Things are different nowadays. There is a world behind the screens that our children have access to, a world we cannot fully comprehend the size of, let alone set boundaries and control the information flux that increases every day and slowly eludes any kind of parental control.

Nowadays we put our trust in cyber nannies; they are supposed to be the impenetrable wall that protects our children from internet nudity and pornography. Right. Unless the kid goes to someone else’s house where the computers might or might not have cyber nannies, or, if the kids equipped with a gadget are able to pick up a wifi signal and… well, you get the idea.

To add insult to the injury, all questionable internet content used to be accessible only to 18-plus. Somewhat protected, you could say. That was then also. Nowadays, things are different in that department too. Typing the very words opens up a world that should not be easily available if at all…

Children are curious, that’s a fact. Come teenage years, curiosity crosses boundaries and we cannot prevent that, but we can guide our children on a better path. A safer one.

It is not prudishness that causes my outrage, but fear and sadness that our children are losing their innocence way too early. I don’t believe in hiding things that are the way they are or coming up with fake explanations; my boys know there is no question I will shy myself from answering.

We talk about everything and though I never thought I will one day have “the talk” with a straight face, well, I did. We did. And more will follow. They will always have the option of reading instead, but for now they prefer talking. Questions and honest answers deepen trust on both sides.

Wanting to play grownups, children see things should not. Way before learning what a loving respectful relationship is about, children have access to information that is erroneous and addictive in a way that has been compared to drug addiction.

What is a parent to do? Aside from bringing difficult topics to the table and setting a good example, trusting that our children will be able to resist temptation and peer pressure remains the sole mid-ocean bobbing barrel we can hold onto. But it may not be enough.

We cannot ask teenagers to be responsible for guarding themselves entirely. Temptation can get the best of them to lower the guard. It is high time we look for ways that can help protect young minds from unnecessary exposure that pushes them into unripen adulthood, stealing their innocence way too soon.

One can argue that such content is meant for adults and teenagers and children should not be privy to it. Therein lies the problem though: They are. Whether we want them or not, whether we are aware of it or not, children have access to online pornography and that’s that. The sooner we realize that, the sooner we can find a way to prevent it.

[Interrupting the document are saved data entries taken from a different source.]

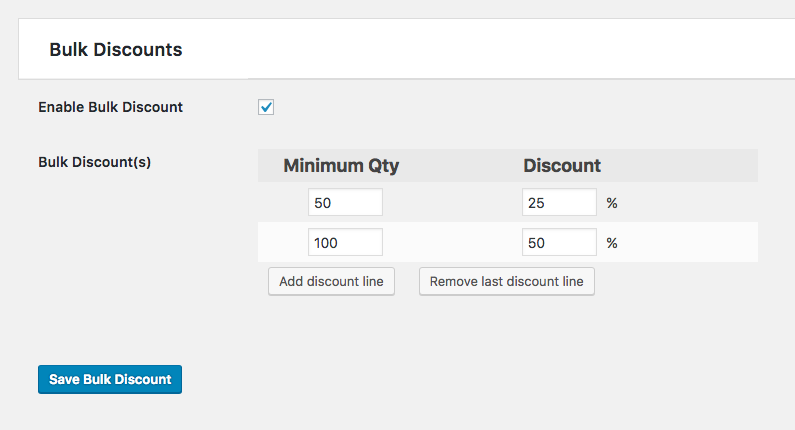Viewport: 795px width, 430px height.
Task: Click the gap between Minimum Qty and Discount headers
Action: click(460, 166)
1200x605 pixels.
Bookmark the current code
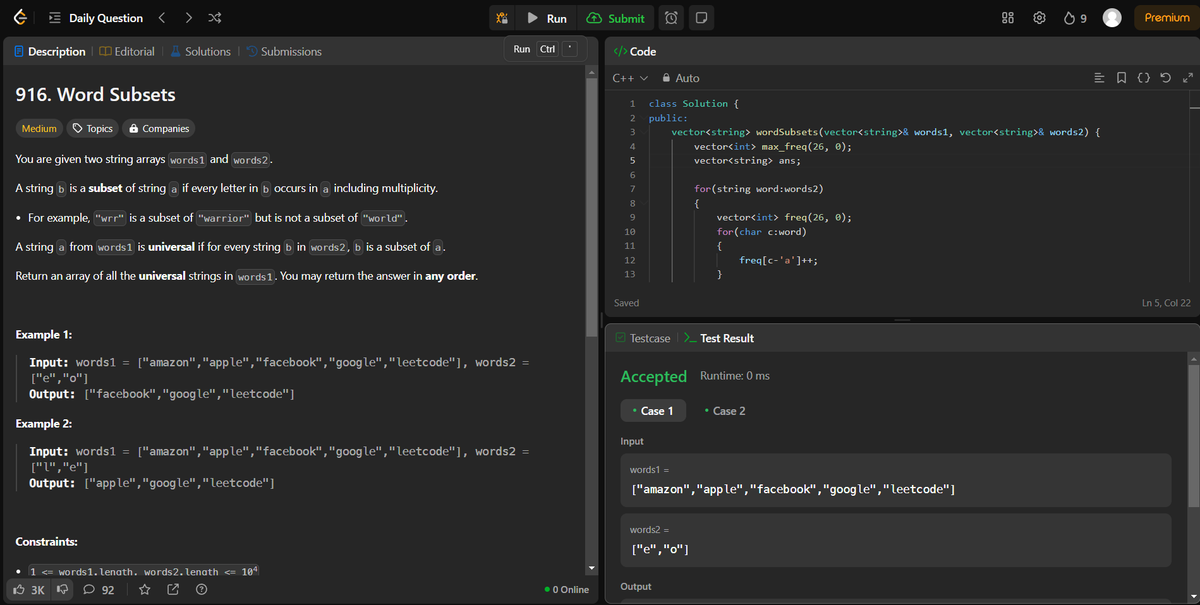coord(1121,78)

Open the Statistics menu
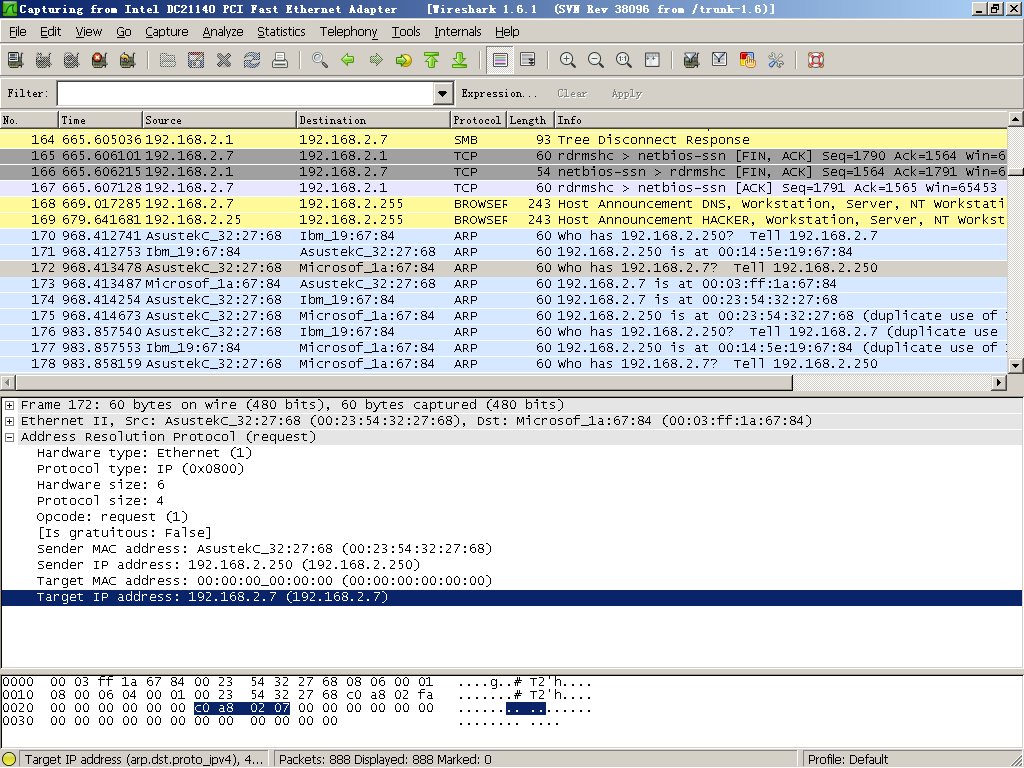(281, 31)
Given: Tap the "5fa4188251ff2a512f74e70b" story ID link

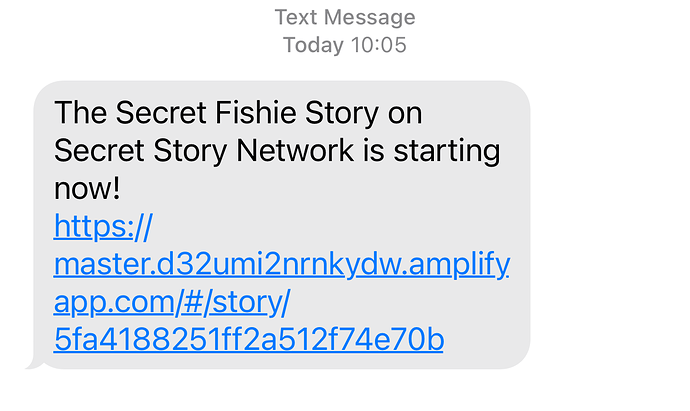Looking at the screenshot, I should coord(248,340).
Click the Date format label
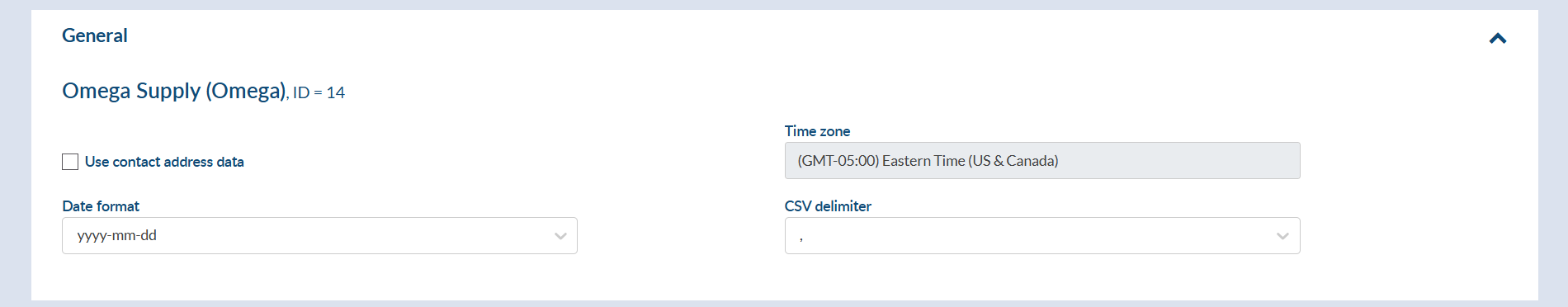This screenshot has height=307, width=1568. click(x=101, y=206)
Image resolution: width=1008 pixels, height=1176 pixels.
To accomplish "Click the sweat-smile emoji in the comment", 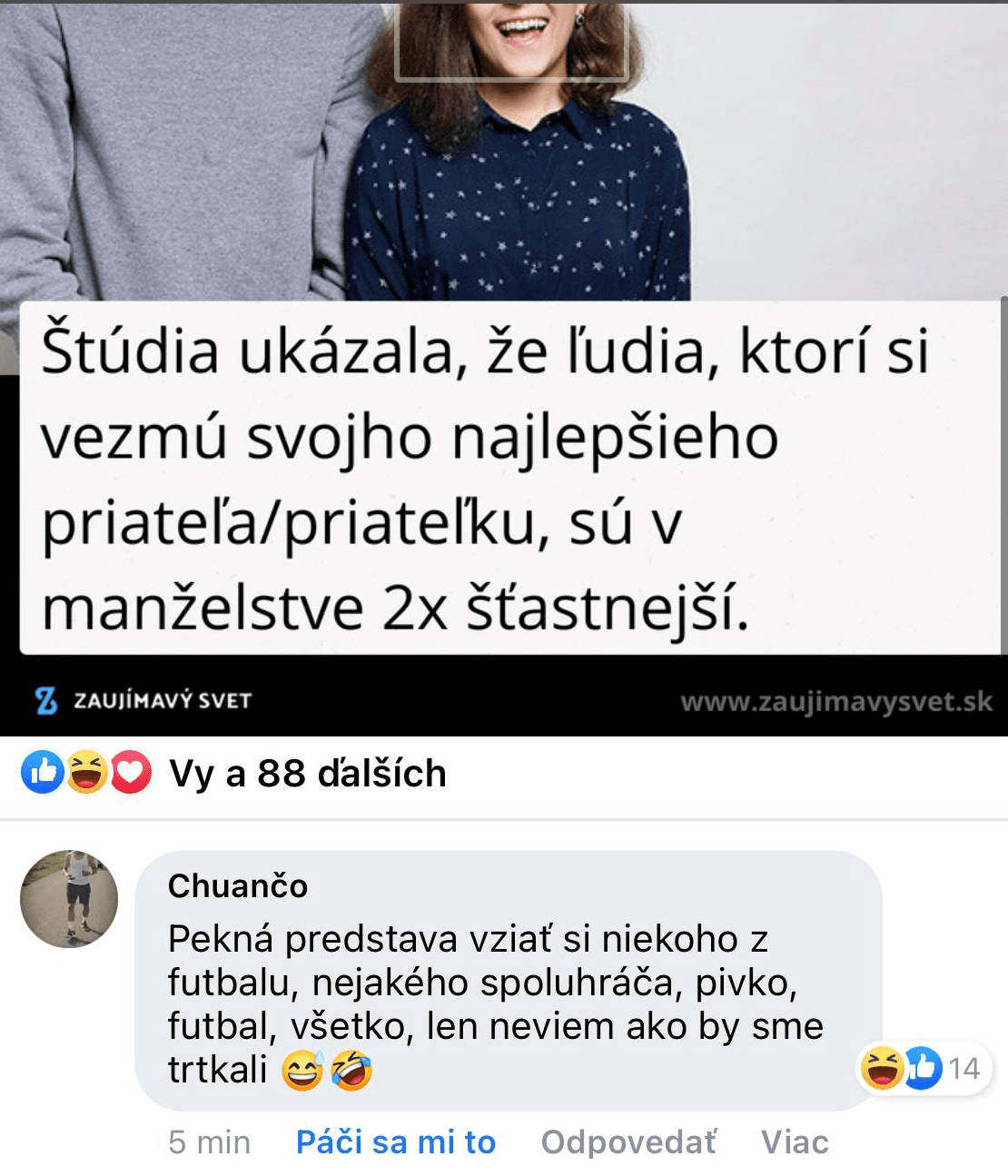I will (302, 1070).

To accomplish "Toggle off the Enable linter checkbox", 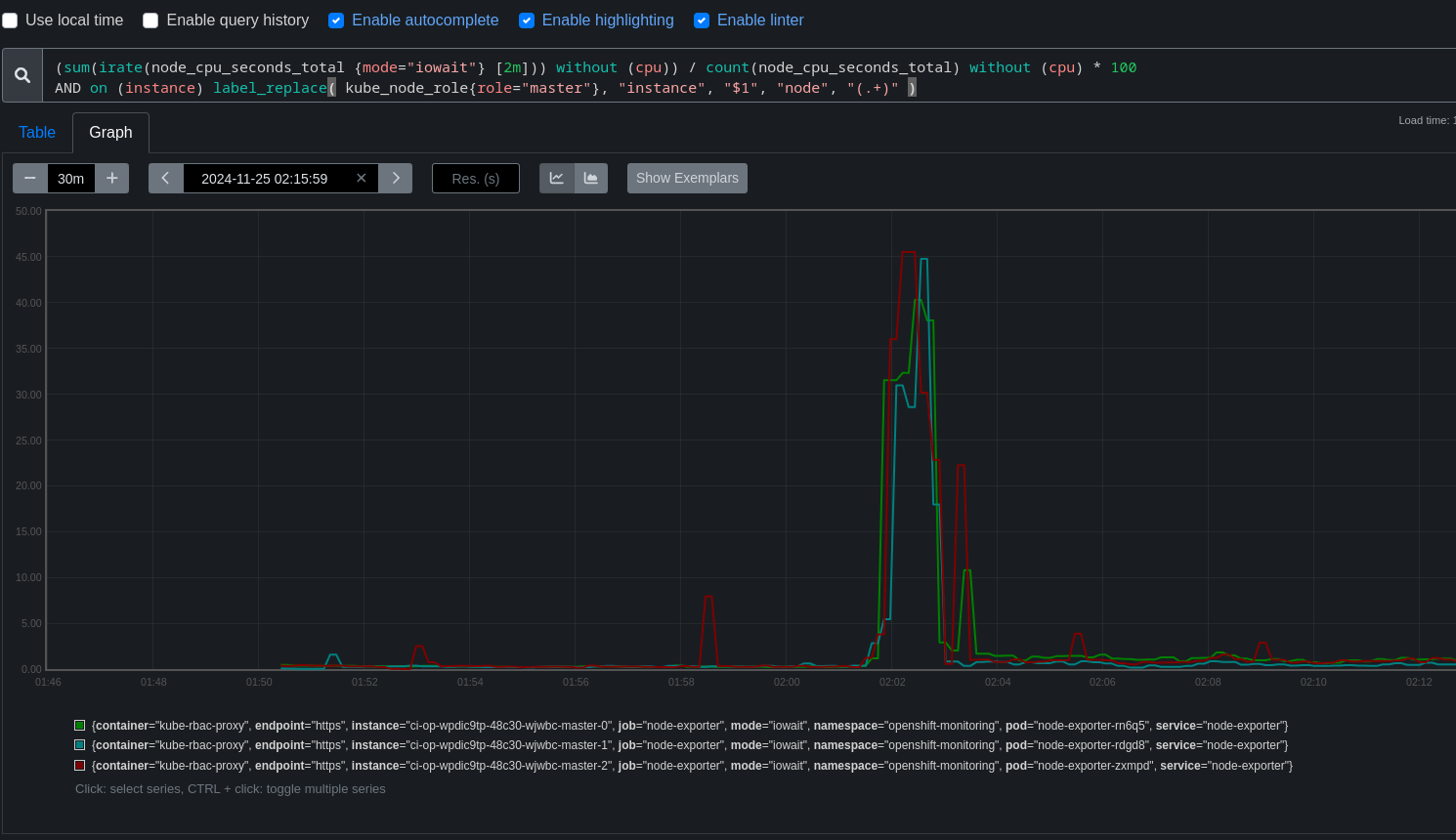I will [x=702, y=21].
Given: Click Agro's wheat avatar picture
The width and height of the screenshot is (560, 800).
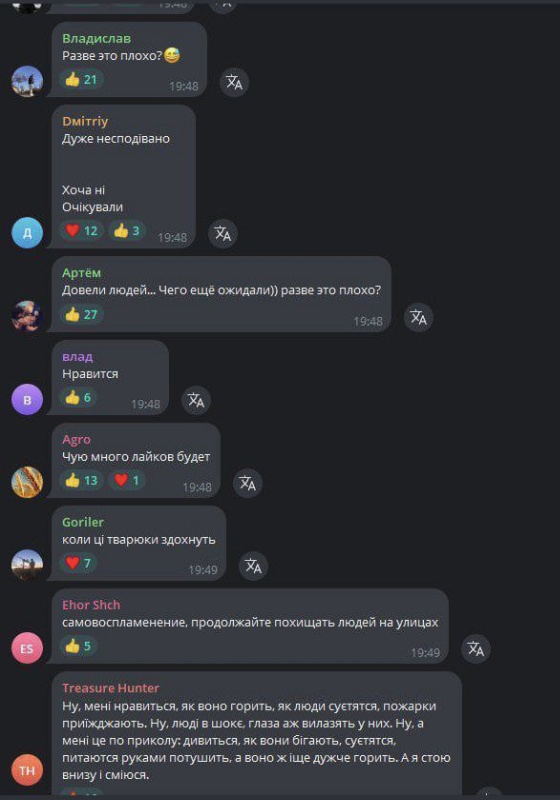Looking at the screenshot, I should tap(27, 482).
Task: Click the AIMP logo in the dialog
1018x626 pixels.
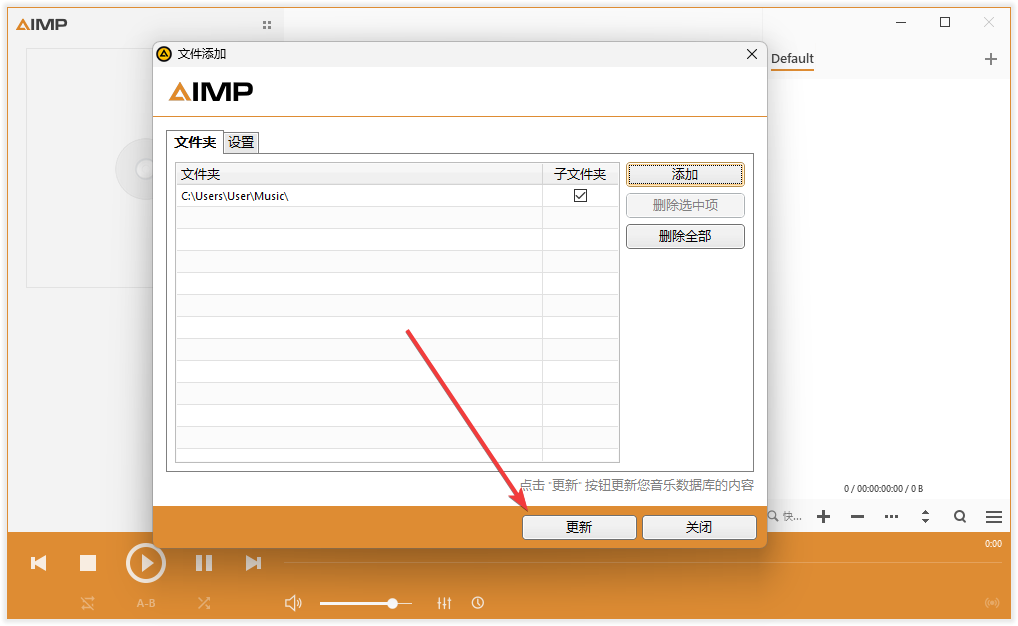Action: 209,91
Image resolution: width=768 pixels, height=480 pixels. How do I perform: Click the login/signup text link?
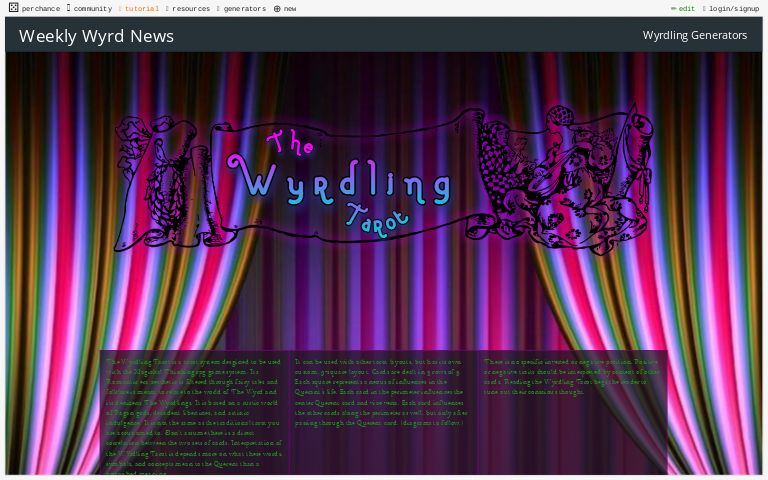pyautogui.click(x=734, y=8)
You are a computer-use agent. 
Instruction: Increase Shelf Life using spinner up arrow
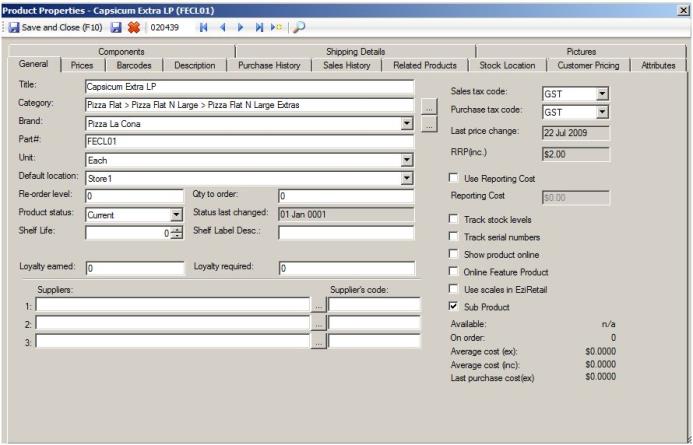click(177, 229)
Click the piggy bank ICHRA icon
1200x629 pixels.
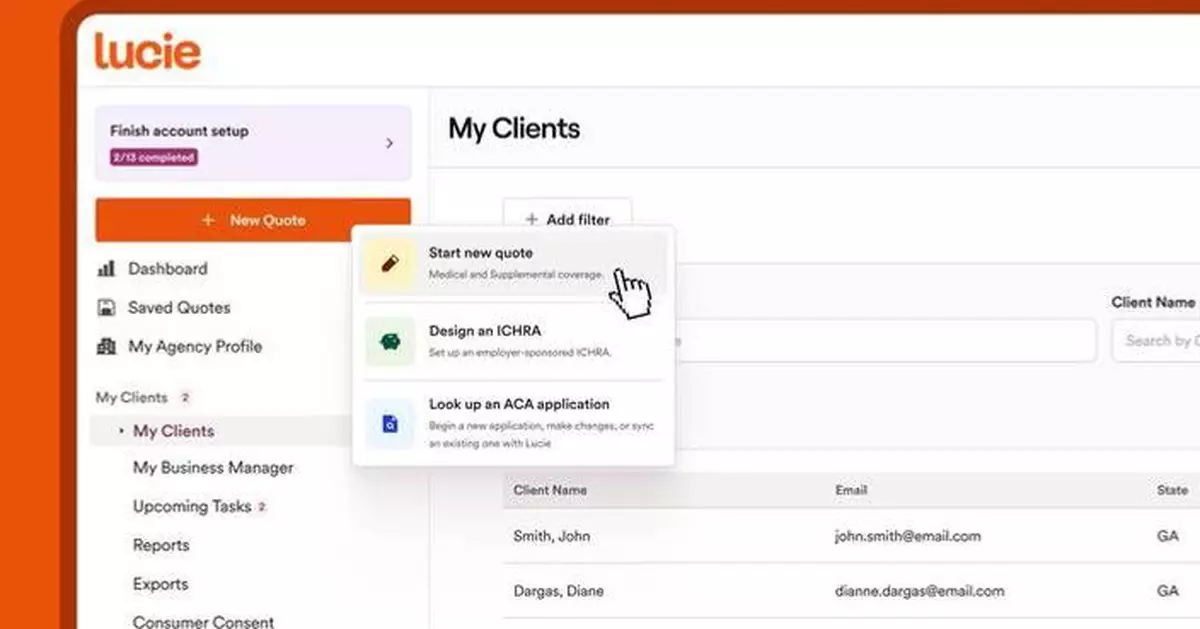(x=389, y=341)
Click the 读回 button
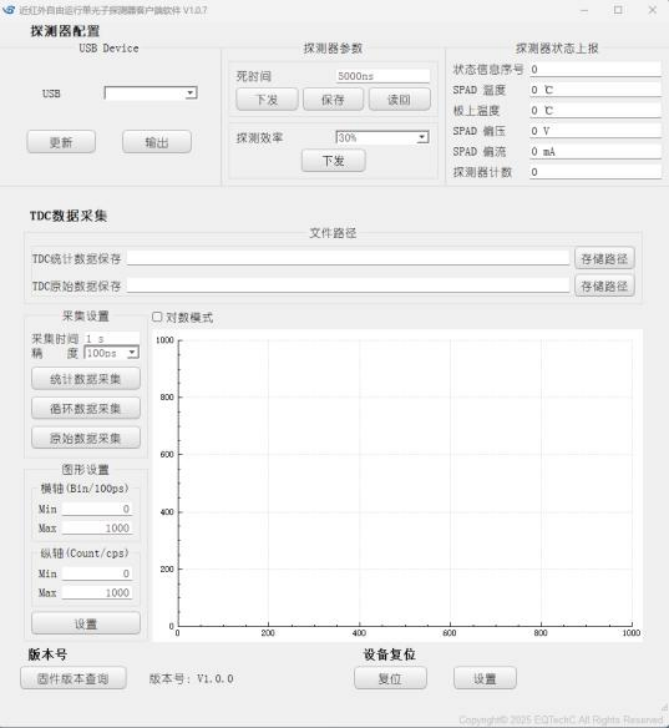The width and height of the screenshot is (670, 728). (399, 100)
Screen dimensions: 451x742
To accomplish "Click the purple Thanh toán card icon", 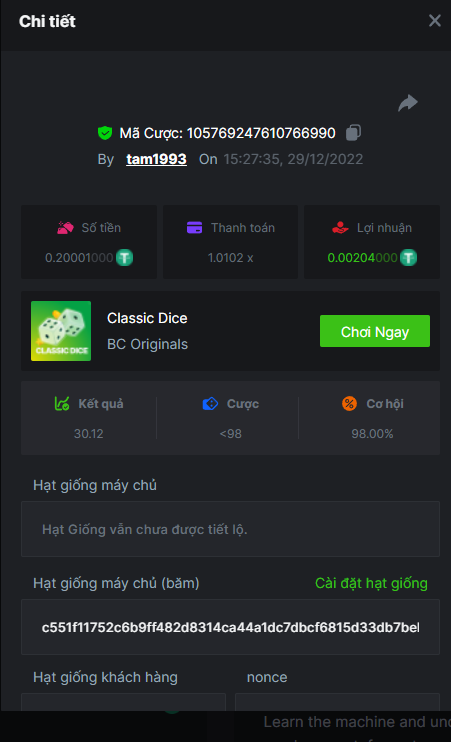I will tap(194, 228).
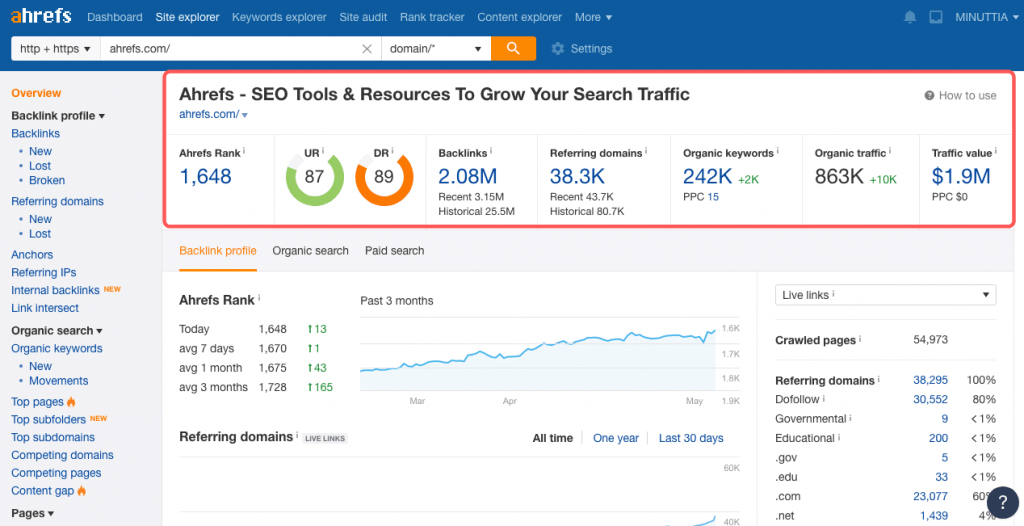Click the notifications bell icon

[910, 17]
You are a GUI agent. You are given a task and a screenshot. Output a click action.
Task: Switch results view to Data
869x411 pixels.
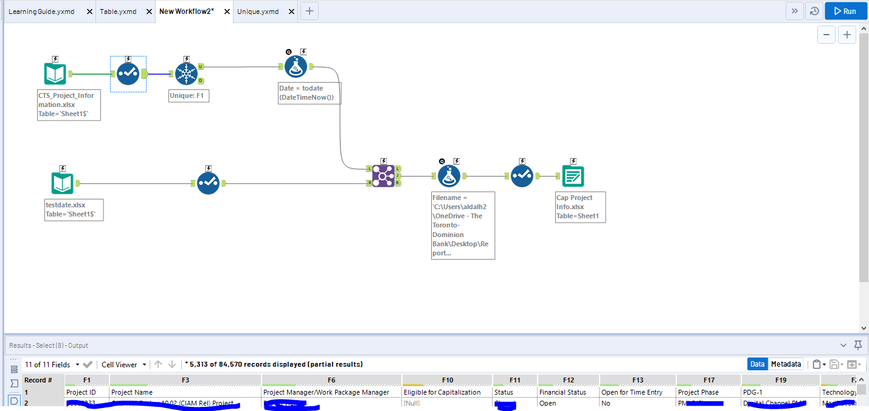pos(757,364)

Also, let’s not forget or ignore, online pornography is often the result of sexual slavery, yet another black eye on the face of our world. Our acting on one end might bring enough awareness and courage for people on other ends to act towards stopping and preventing it, from victims to survivors to by-standers.

If all parents and educators ask for family-friendly internet filters because we realize the danger of easy access to online pornography, it will happen sooner than later. In all fairness, we are a couple of years late as it is, but there is still time to act.

Our children’s innocence is priceless, let’s allow them to keep it for as long as possible. From family to society level, we will all benefit from it.